Check List For. Trees U.S., 86. 1927.
Trees, deciduous, to 13 m. Bark black, roughly furrowed. Twigs light brown to dark reddish brown, (1-)1.5-2.5 mm diam., glabrous or glabrate. Terminal buds brown or reddish brown, ovoid or ellipsoid to subconic, 2-5 mm, glabrous or with tuft of hairs at apex. Leaves: petiole 5-25 mm, glabrate.
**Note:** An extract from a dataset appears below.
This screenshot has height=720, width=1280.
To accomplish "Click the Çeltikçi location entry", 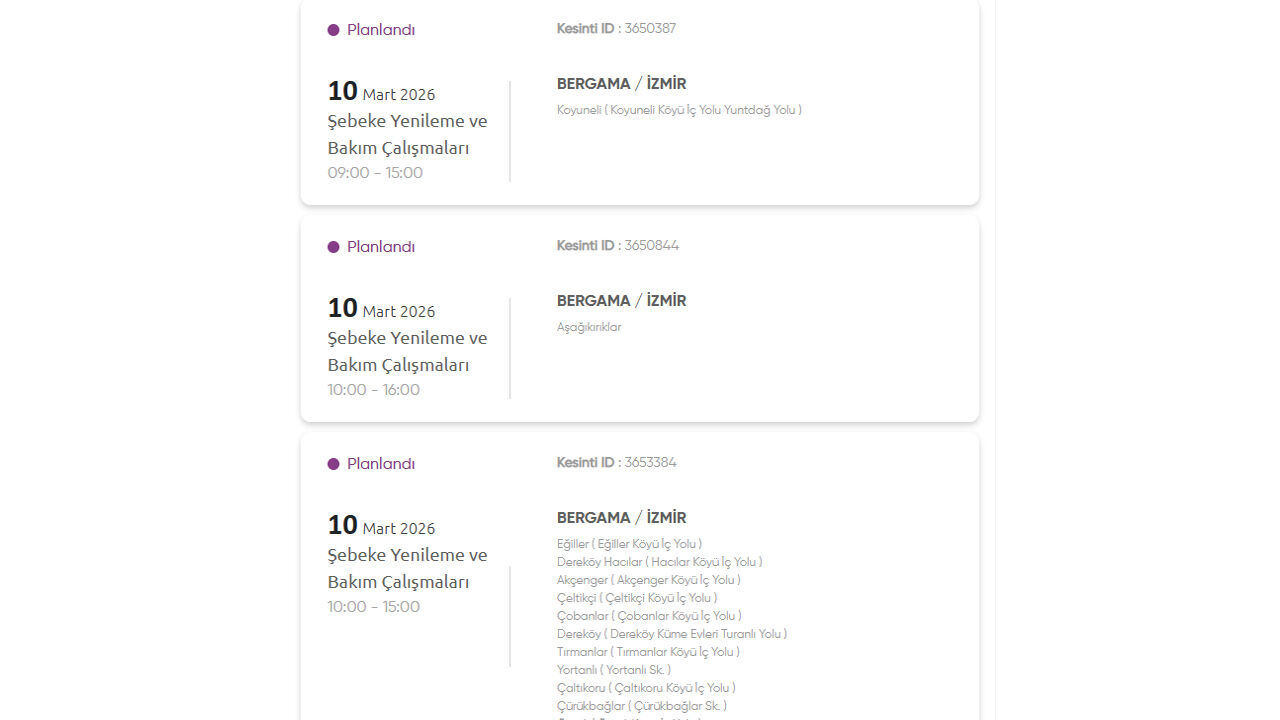I will coord(636,598).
Leaf blade ovate to elliptic, 45-140 × 20-120 mm, base rounded (rarely subcordate) to obtuse or cuneate, margins with 3-5 acute lobes, 9-20 awns, apex broadly obtuse or acute to attenuate, occasionally falcate; surfaces abaxially light green or coppery green, glabrous with small axillary tufts of tomentum or pubescent along midrib and veins, adaxially shiny or glossy, glabrous except for scattered pubescence near base and along midrib. Acorns biennial; cup turbinate or deeply cup-shaped, 4.5-8.5 mm high × 7.5-12 mm wide, covering 1/3-1/2 nut, outer surface glabrate, inner surface glabrous to pubescent on inner 2/3, scale tips appressed, less than 4 mm, acute; nut ovoid to ellipsoid, rarely subglobose or oblong, 9-16 × 5.5-11 mm, occasionally striate, glabrous to puberulent, especially at apex, scar diam. 3-6 mm.
Phenology: Flowering spring.
Habitat: Davis, Glass, and Chisos mountains
Elevation: above 1200 m
Tex., n Mexico.
Quercus gravesii reportedly hybridizes with Q. hypoleucoides. As noted above, forms of Q. gravesii and Q. robusta are easily confused and give the impression of belonging to a single morphologic continuum.
Some authors have also used the name Quercus texana for Q. gravesii.